## Task prompt
Would you copy out the whole listing below, line for line, with no changes?

## Material to process
╔══

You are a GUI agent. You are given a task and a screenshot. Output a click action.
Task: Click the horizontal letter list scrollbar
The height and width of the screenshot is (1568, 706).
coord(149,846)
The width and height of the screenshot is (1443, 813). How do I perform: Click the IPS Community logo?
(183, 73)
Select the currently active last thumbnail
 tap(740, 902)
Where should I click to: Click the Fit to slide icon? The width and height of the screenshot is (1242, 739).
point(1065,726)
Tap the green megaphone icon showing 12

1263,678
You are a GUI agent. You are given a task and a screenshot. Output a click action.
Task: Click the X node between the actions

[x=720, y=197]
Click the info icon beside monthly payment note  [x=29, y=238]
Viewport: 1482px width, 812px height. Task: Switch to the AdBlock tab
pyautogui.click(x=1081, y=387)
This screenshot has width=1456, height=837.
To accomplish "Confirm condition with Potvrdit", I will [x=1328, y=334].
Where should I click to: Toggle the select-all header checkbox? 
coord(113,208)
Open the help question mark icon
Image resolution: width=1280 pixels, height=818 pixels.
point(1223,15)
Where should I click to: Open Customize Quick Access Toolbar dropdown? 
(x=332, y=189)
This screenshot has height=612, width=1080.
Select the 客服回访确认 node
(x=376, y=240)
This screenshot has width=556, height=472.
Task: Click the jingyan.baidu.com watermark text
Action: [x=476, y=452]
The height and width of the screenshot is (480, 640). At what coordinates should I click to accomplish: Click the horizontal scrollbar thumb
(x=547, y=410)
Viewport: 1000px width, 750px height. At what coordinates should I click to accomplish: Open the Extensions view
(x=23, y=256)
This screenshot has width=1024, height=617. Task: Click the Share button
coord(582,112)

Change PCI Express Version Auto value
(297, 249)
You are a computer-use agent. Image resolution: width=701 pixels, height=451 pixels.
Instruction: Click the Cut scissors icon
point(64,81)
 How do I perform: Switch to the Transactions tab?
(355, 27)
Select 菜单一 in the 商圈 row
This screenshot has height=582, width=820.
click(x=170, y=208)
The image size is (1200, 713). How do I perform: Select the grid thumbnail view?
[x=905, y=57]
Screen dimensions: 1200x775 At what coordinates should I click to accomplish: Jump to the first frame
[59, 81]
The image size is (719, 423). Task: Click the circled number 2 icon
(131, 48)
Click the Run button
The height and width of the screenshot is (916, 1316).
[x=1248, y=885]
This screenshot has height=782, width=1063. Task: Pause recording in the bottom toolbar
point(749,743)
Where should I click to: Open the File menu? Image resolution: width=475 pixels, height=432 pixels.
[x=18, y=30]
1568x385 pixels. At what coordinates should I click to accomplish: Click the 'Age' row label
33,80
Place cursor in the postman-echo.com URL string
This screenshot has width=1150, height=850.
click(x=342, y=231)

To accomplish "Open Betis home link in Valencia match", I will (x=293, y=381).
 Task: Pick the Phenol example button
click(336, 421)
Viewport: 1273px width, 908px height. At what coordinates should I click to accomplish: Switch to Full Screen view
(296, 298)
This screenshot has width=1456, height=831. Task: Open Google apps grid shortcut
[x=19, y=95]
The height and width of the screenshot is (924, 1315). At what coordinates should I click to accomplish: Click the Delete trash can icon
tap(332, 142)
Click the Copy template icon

╚══

## Solution to this exercise
You are a GUI agent. You are given a task and a screenshot. Output a click action.
Task: Click the horizontal letter list scrollbar
The height and width of the screenshot is (1568, 706).
coord(149,846)
The width and height of the screenshot is (1443, 813). How do I perform: Click the IPS Community logo?
(183, 73)
Select the currently active last thumbnail
 tap(740, 902)
Where should I click to: Click the Fit to slide icon? The width and height of the screenshot is (1242, 739).
point(1065,726)
Tap the green megaphone icon showing 12

1263,678
You are a GUI agent. You are given a task and a screenshot. Output a click action.
Task: Click the X node between the actions

[x=720, y=197]
Click the info icon beside monthly payment note  [x=29, y=238]
Viewport: 1482px width, 812px height. Task: Switch to the AdBlock tab
pyautogui.click(x=1081, y=387)
This screenshot has width=1456, height=837.
To accomplish "Confirm condition with Potvrdit", I will [x=1328, y=334].
Where should I click to: Toggle the select-all header checkbox? 
coord(113,208)
Open the help question mark icon
Image resolution: width=1280 pixels, height=818 pixels.
point(1223,15)
Where should I click to: Open Customize Quick Access Toolbar dropdown? 
(x=332, y=189)
This screenshot has height=612, width=1080.
Select the 客服回访确认 node
(x=376, y=240)
This screenshot has width=556, height=472.
Task: Click the jingyan.baidu.com watermark text
Action: [x=476, y=452]
The height and width of the screenshot is (480, 640). At what coordinates should I click to accomplish: Click the horizontal scrollbar thumb
(x=547, y=410)
Viewport: 1000px width, 750px height. At what coordinates should I click to accomplish: Open the Extensions view
(x=23, y=256)
This screenshot has width=1024, height=617. Task: Click the Share button
coord(582,112)

Change PCI Express Version Auto value
(297, 249)
You are a computer-use agent. Image resolution: width=701 pixels, height=451 pixels.
Instruction: Click the Cut scissors icon
point(64,81)
 How do I perform: Switch to the Transactions tab?
(355, 27)
Select 菜单一 in the 商圈 row
This screenshot has height=582, width=820.
click(x=170, y=208)
The image size is (1200, 713). How do I perform: Select the grid thumbnail view?
[x=905, y=57]
Screen dimensions: 1200x775 At what coordinates should I click to accomplish: Jump to the first frame
[59, 81]
The image size is (719, 423). Task: Click the circled number 2 icon
(131, 48)
Click the Run button
The height and width of the screenshot is (916, 1316).
[x=1248, y=885]
This screenshot has height=782, width=1063. Task: Pause recording in the bottom toolbar
point(749,743)
Where should I click to: Open the File menu? Image resolution: width=475 pixels, height=432 pixels.
[x=18, y=30]
1568x385 pixels. At what coordinates should I click to accomplish: Click the 'Age' row label
33,80
Place cursor in the postman-echo.com URL string
This screenshot has width=1150, height=850.
click(x=342, y=231)

To accomplish "Open Betis home link in Valencia match", I will (x=293, y=381).
 Task: Pick the Phenol example button
click(336, 421)
Viewport: 1273px width, 908px height. At what coordinates should I click to accomplish: Switch to Full Screen view
(296, 298)
This screenshot has width=1456, height=831. Task: Open Google apps grid shortcut
[x=19, y=95]
The height and width of the screenshot is (924, 1315). At what coordinates should I click to accomplish: Click the Delete trash can icon
tap(332, 142)
Click the Copy template icon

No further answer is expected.